La Taverne de la Jamaïque (GB)

De Alfred Hitchcock
Avec Charles Laughton, Leslie Banks, Maureen O'Hara plus 
Genre Aventure
Nationalité Britannique

 

Adapté d’un roman de Daphne du Maurier, le dernier film britannique de Hitchcock avant sa période hollywoodienne a été présenté dans une version restaurée à Cannes Classics.

L’argument : Une jeune Irlandaise est aux prises avec un juge de paix menaçant et de sombres pirates tenant repaire dans la taverne de son oncle.

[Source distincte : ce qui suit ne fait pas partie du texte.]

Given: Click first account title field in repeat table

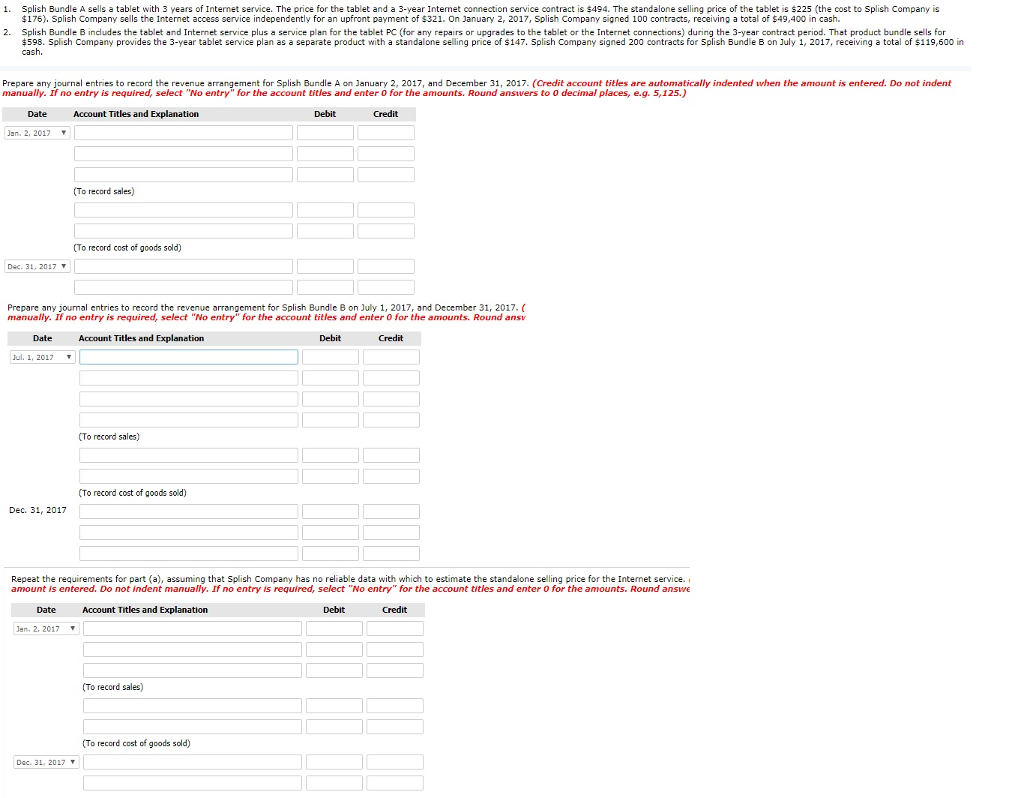Looking at the screenshot, I should pos(191,628).
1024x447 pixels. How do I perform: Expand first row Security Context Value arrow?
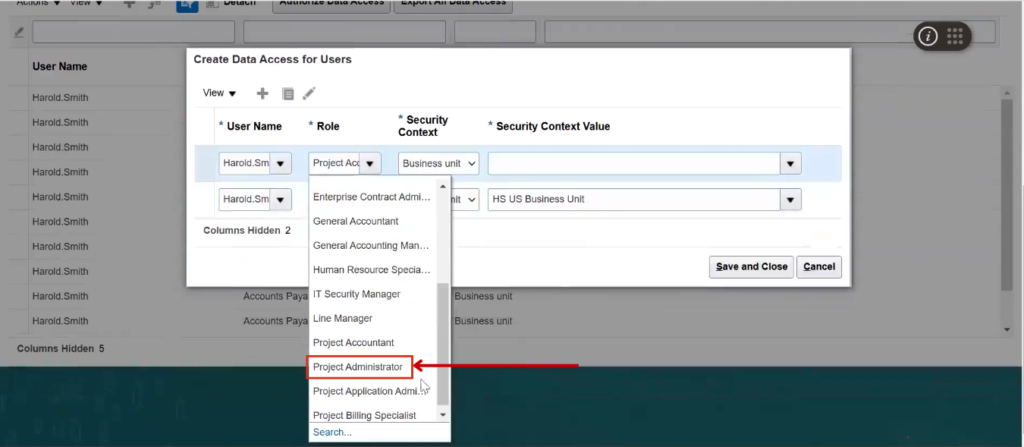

"La Taverne de la Jamaïque" dans la critique

 

 

Dernier film britannique d’Alfred Hitchcock, avant son exil américain, La taverne de la Jamaïque est sa première adaptation de Daphne du Maurier, avant Rebecca et Les oiseaux. Après avoir surtout œuvré dans le thriller et le film d’espionnage, Hitchcock s’essaye au récit d’aventures en costumes. Le film a longtemps été considéré comme mineur dans la filmographie de l’auteur de La mort aux trousses. Sans doute le scénario est-il un peu sommaire, avec ses rebondissements téléphonés, ses traîtres d’opérette et son dénouement prévisible. Mais Hitchcock ne fait que respecter des conventions qui étaient des contraintes de studio. L’essentiel est ailleurs. On repère dans La taverne de la Jamaïque le thème du double qui sera cher au cinéaste. Faux coupable, Jem Trehearne (Robert Newton) n’est pas le contrebandier sinistre mais un représentant de l’ordre, quand le respectable Sir Humphrey Pengallan (Charles Laugton) s’avêre être un monstre de cruauté.

 

Ce personnage anticipe les rôles de Claude Rains dans Les enchaînés ou Ray Milland dans Le crime était presque parfait. Quant à la pure et douce Mary (Maureen O’Hara), elle subit les outrages que connaîtront, à des degrés divers, nombre d’héroïnes hitchcockiennes, d’Ingrid Bergman à Tippi Hedren en passant par Grace Kelly et Janet Leigh. Sur le plan formel, le beau noir et blanc de Harry Stradling Sr. rend admirables les prises de vue sur l’auberge ou les côtes dangereuses des Cornouailles. C’est là que l’expressionnisme de Hitchcock, admiratif de Murnau, exerce son plus bel effet. Expressionnisme que l’on retrouve aussi dans le jeu de Laughton, maquillé à outrance, et dont la composition contraste avec le naturel de sa jeune partenaire. Le film a bénéficié d’une restauration numérique réalisée en 4K qui a été présentée au Festival de Cannes 2014, dans la section Cannes Classics.